** BEGIN Records to use **

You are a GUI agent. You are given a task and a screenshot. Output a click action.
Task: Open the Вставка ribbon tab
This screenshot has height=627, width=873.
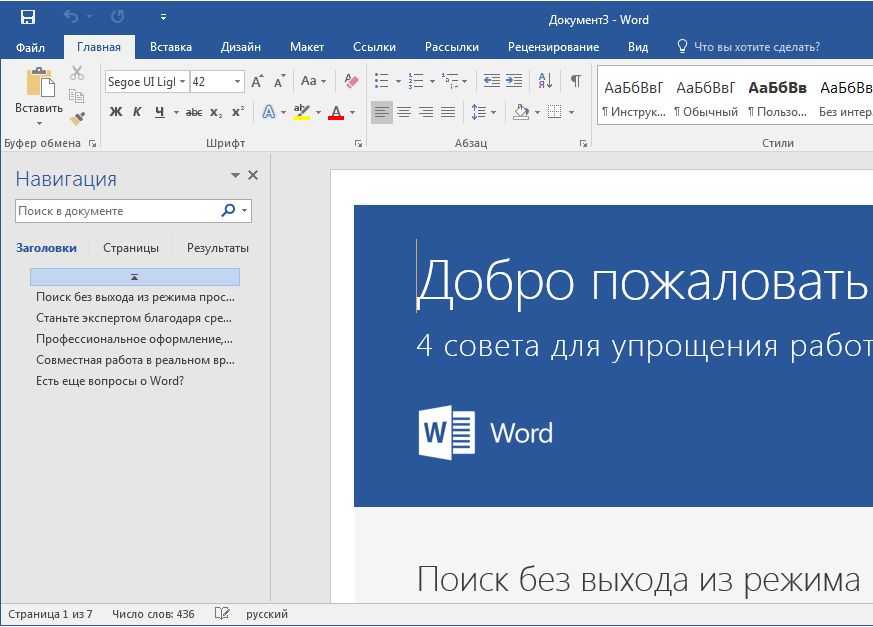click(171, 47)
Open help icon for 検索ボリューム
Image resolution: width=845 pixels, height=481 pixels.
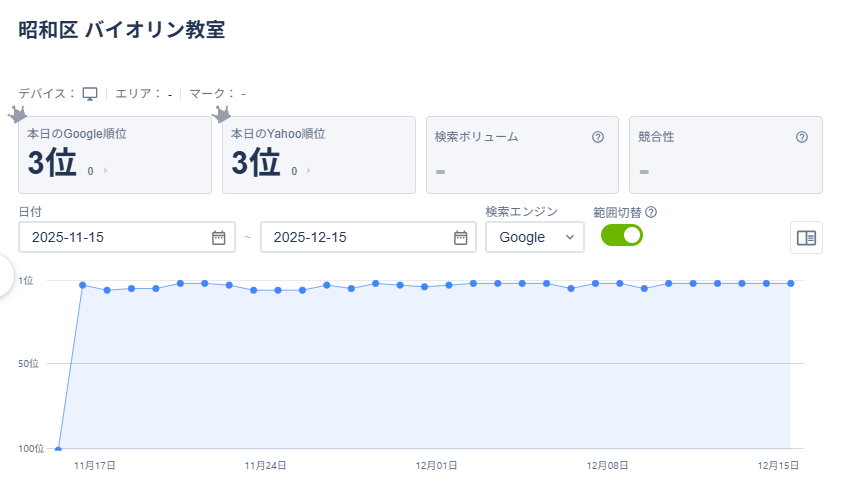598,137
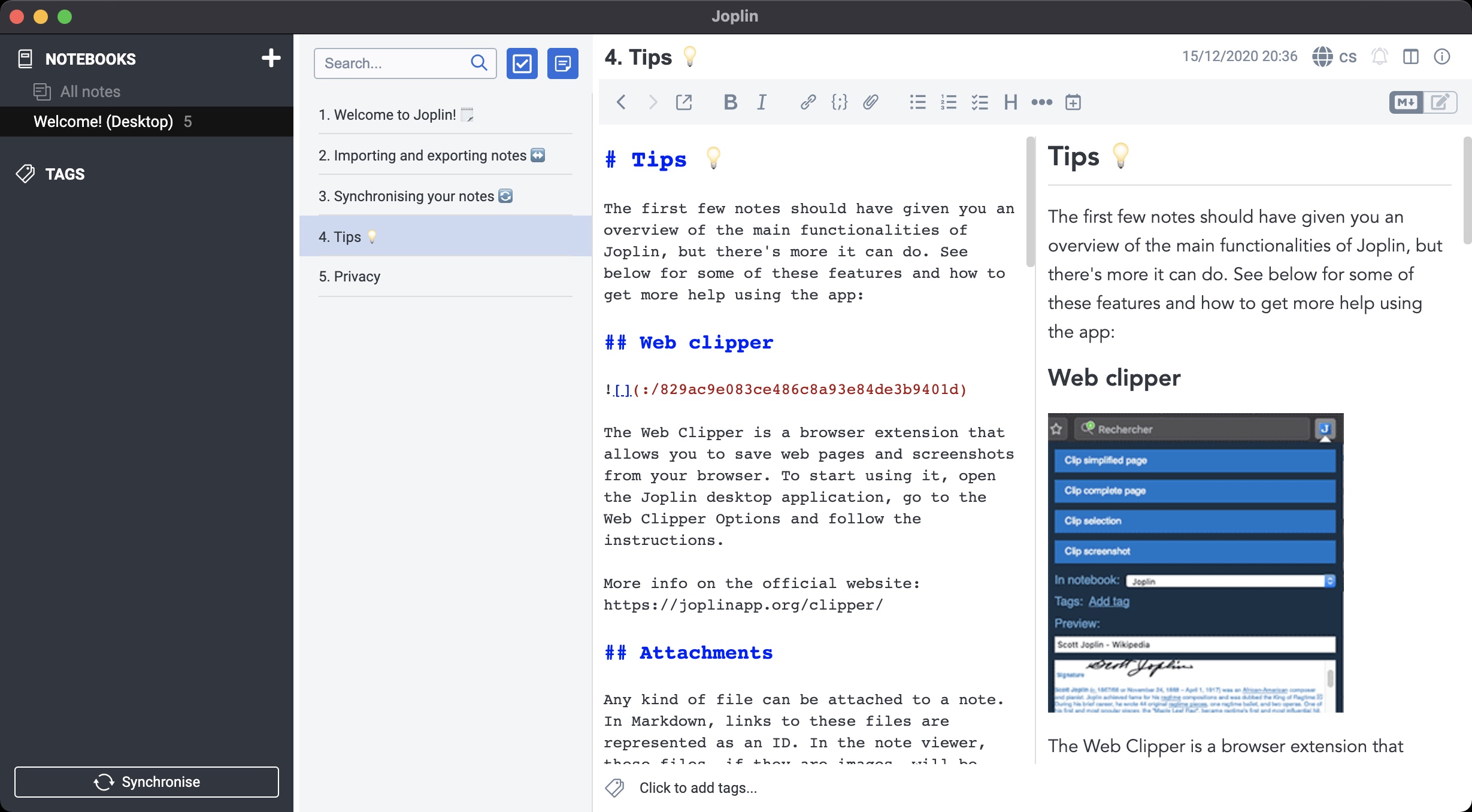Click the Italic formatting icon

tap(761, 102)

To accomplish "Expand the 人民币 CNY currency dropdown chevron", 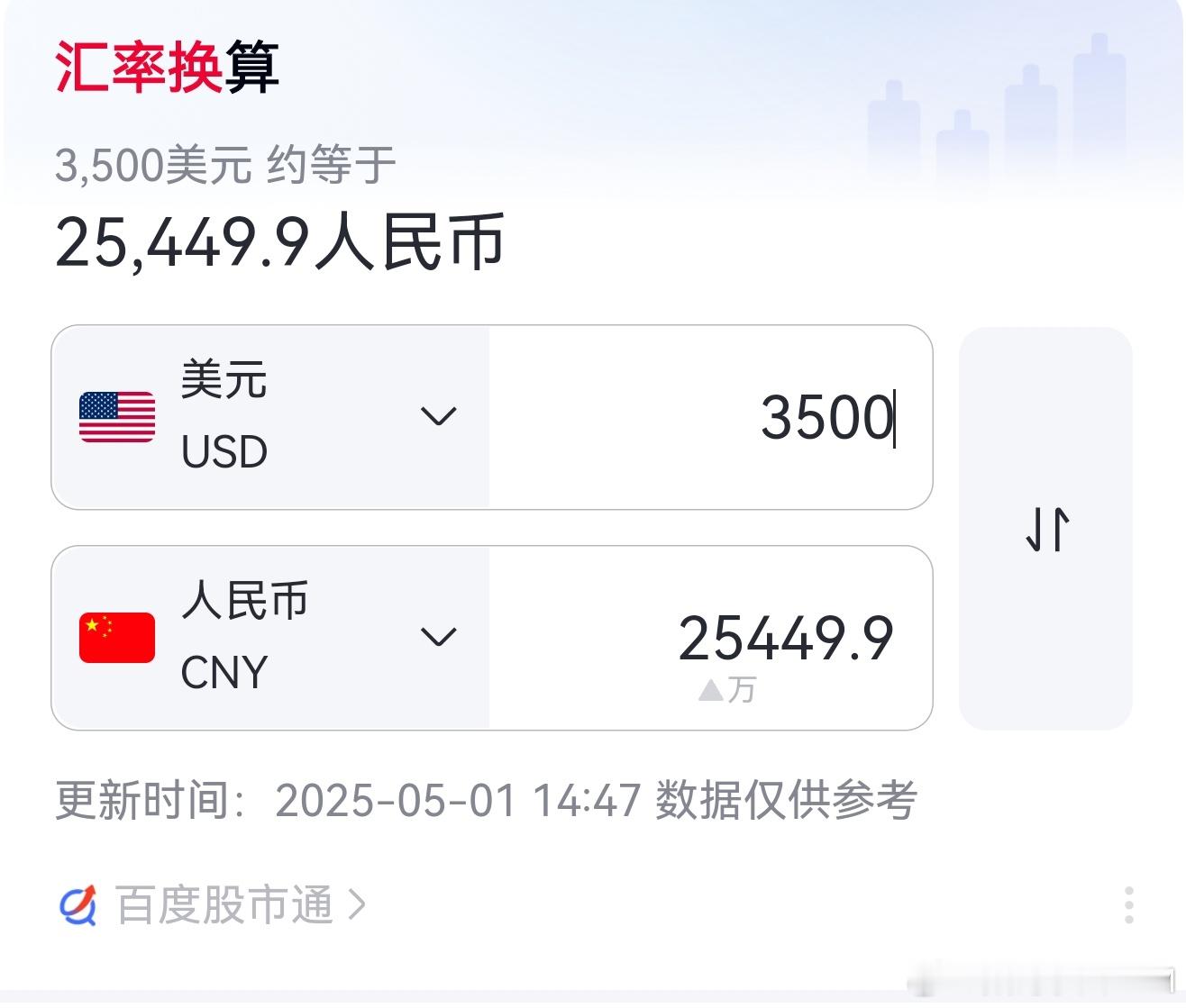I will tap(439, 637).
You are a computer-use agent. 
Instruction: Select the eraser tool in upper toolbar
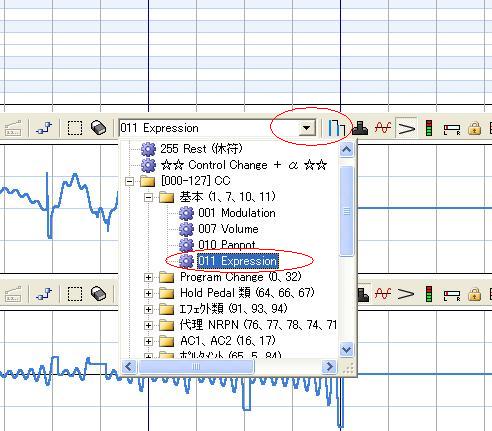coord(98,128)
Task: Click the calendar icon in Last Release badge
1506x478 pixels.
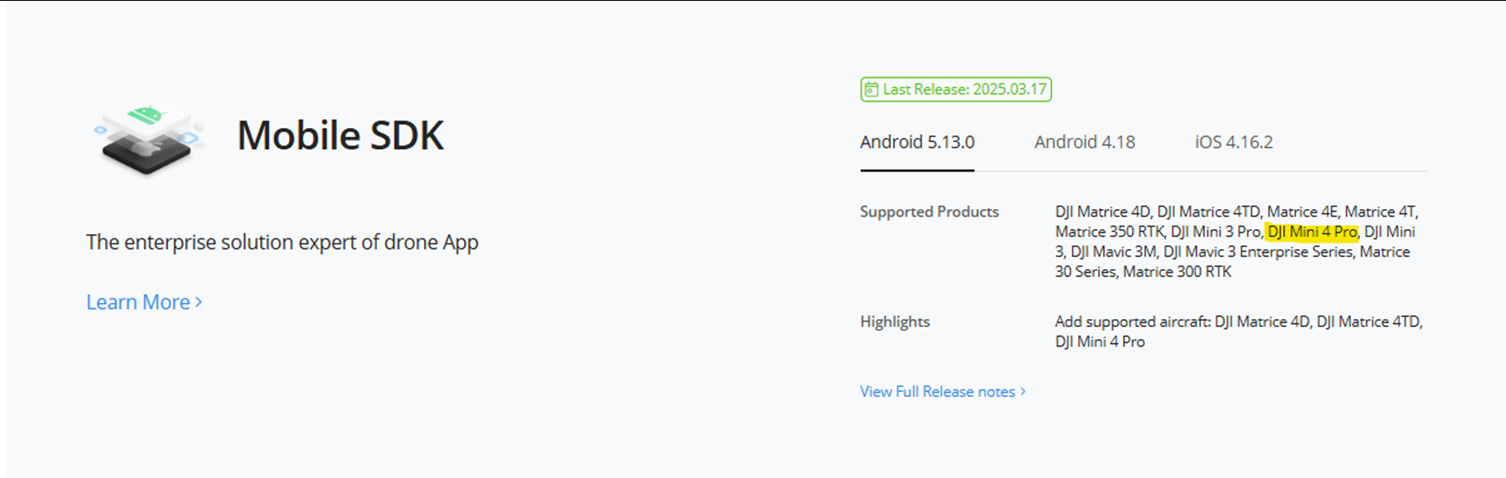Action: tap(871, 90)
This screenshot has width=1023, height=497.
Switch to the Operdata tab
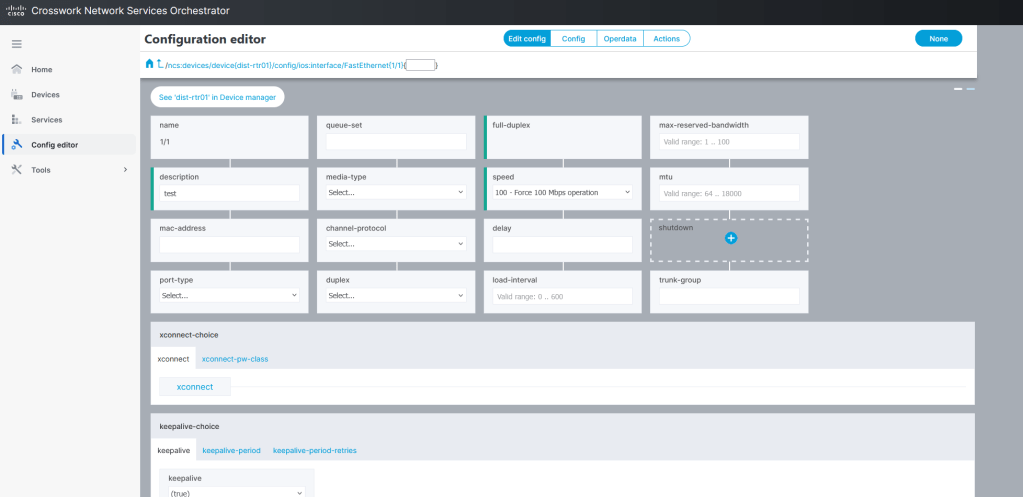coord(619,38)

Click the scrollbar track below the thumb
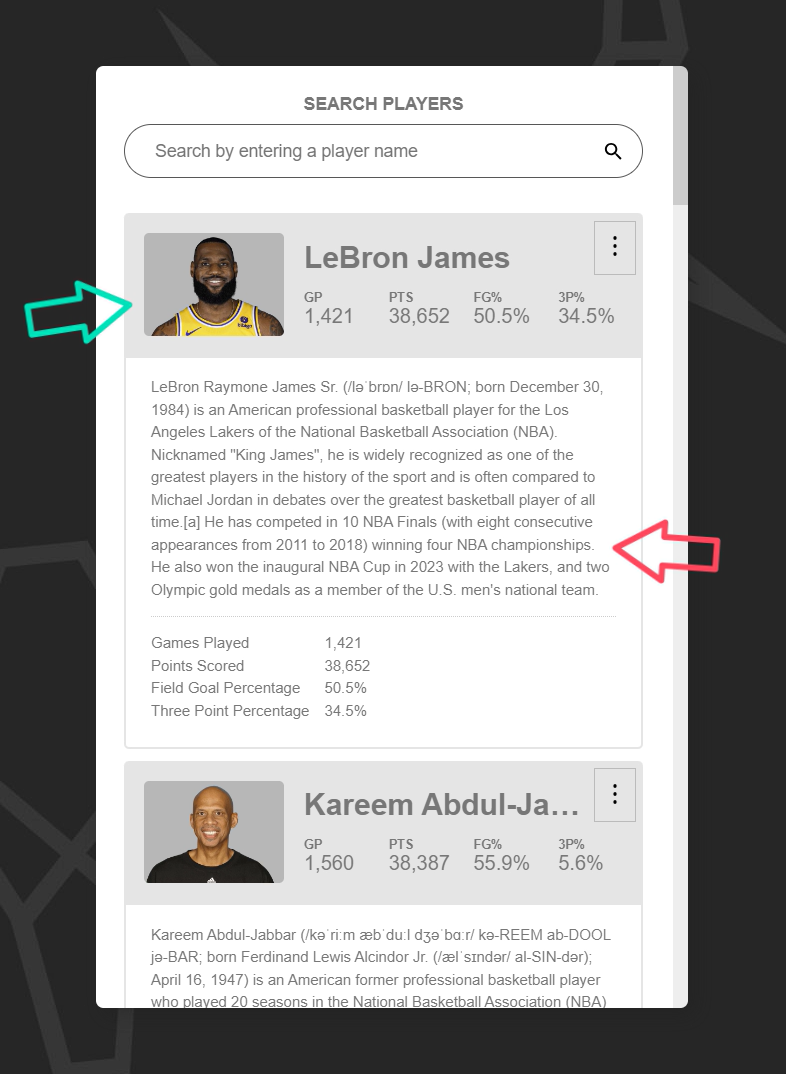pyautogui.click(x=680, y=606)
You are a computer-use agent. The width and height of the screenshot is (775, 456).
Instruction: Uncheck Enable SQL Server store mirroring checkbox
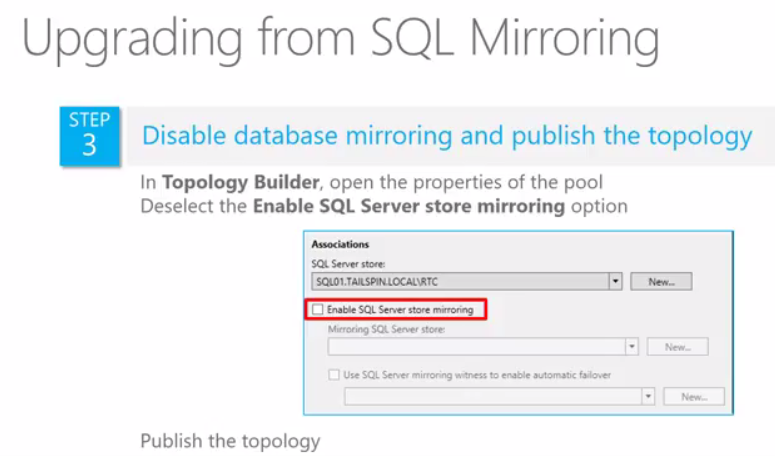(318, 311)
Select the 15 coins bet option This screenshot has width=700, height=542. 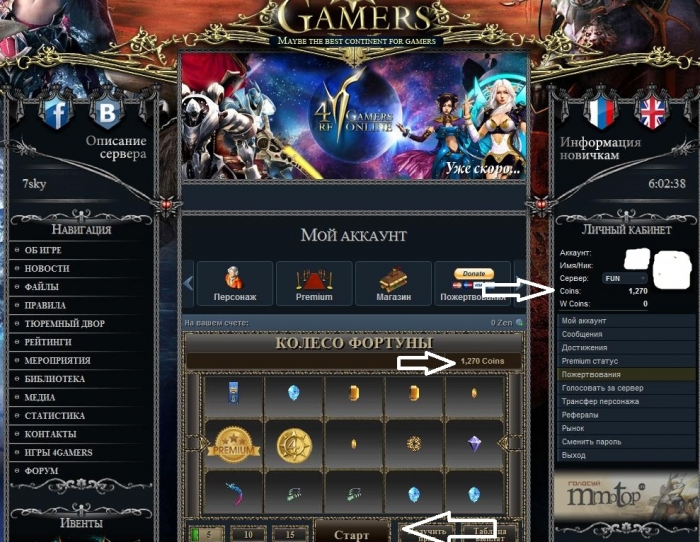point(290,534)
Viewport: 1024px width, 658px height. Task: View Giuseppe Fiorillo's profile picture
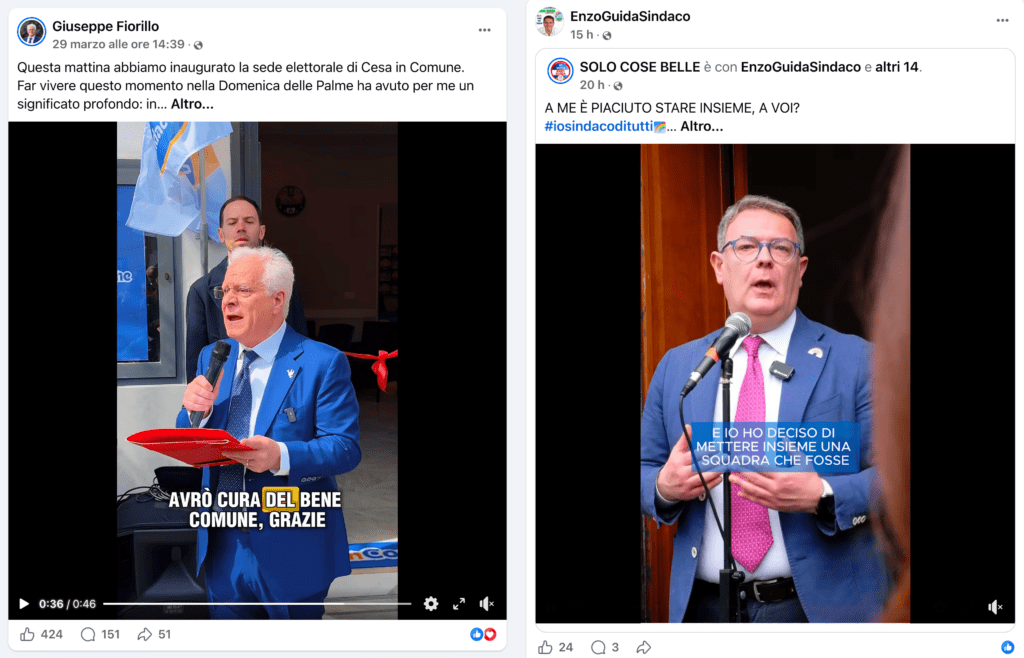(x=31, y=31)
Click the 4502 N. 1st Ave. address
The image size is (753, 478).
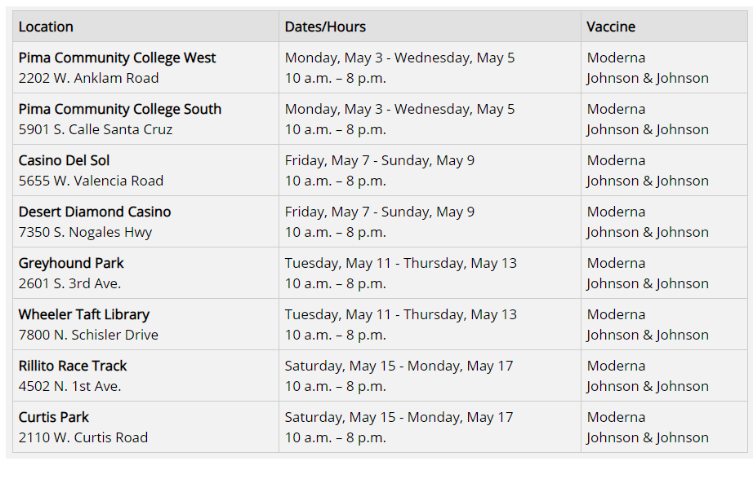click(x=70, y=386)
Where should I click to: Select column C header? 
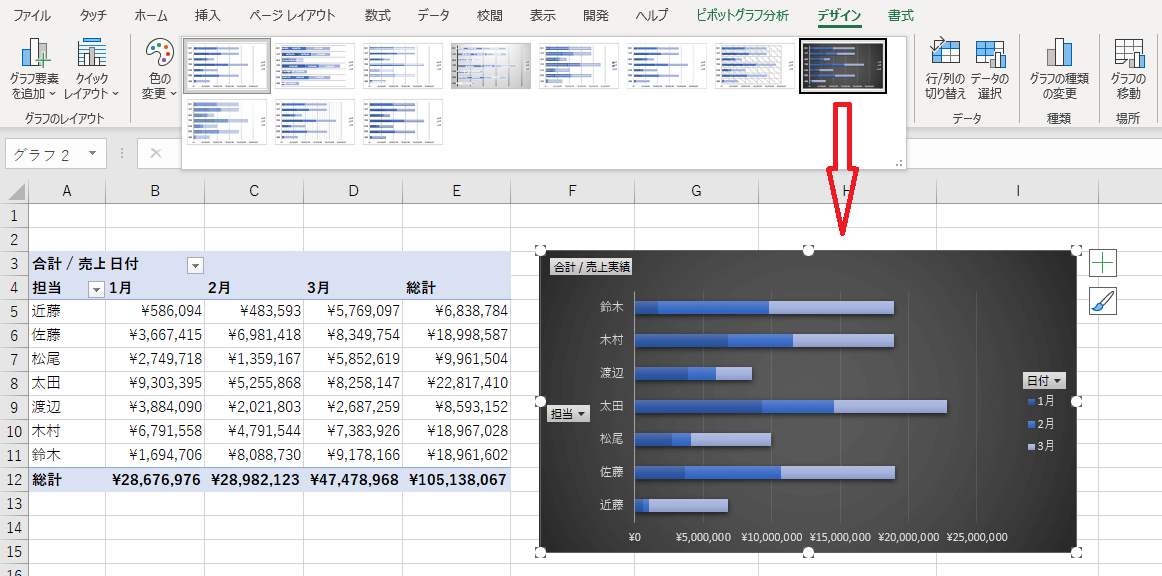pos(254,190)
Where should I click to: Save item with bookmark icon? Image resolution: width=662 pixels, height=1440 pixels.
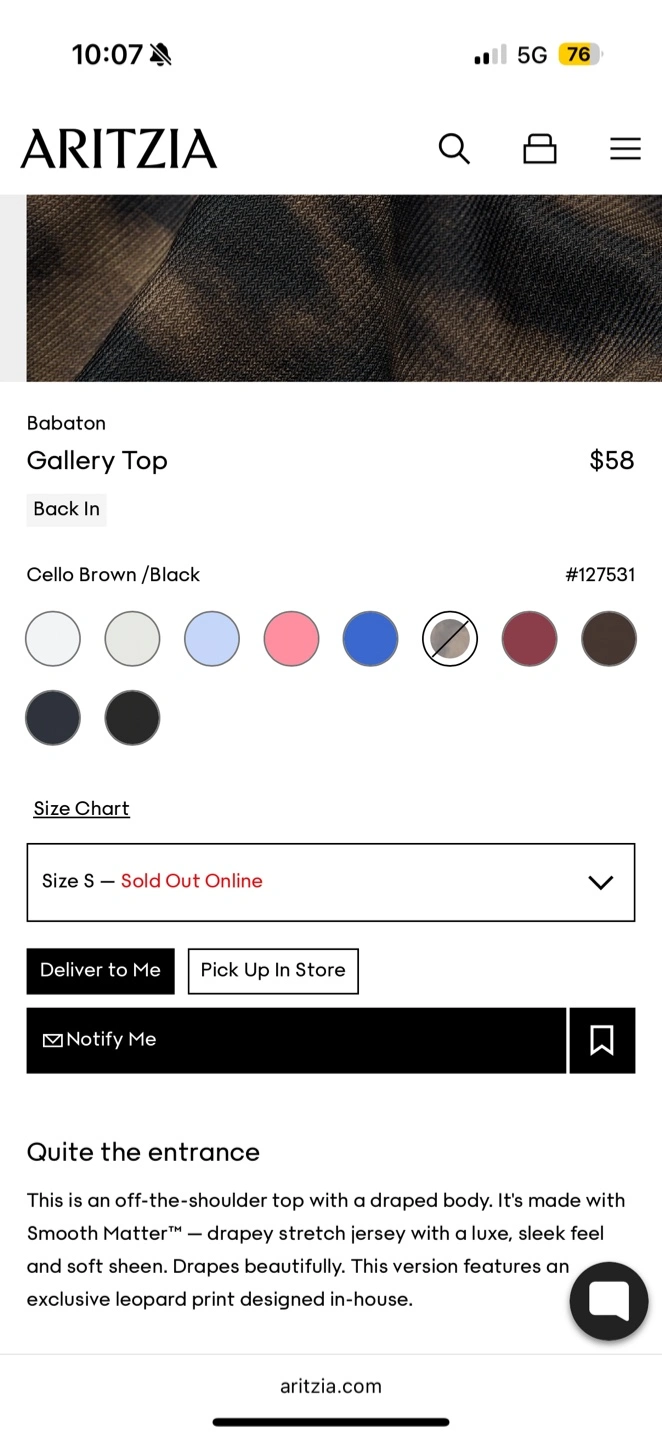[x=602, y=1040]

** END Records to use **

■ Stated goal ■
Write out again every line, starting with the line that contains "Task: Click the" and going on through the line that contains "pyautogui.click(x=680, y=606)", with the requests included. Scale each coordinate in the answers by 0.55, round to whole numbers with halves rounded up, and leave the pictures out.

■ Output of the exercise ■
Task: Click the calendar icon in Last Release badge
1506x478 pixels.
Action: tap(479, 50)
This screenshot has width=1023, height=497.
Switch to the Operdata tab
coord(340,21)

Click the scrollbar track below the thumb
pyautogui.click(x=374, y=333)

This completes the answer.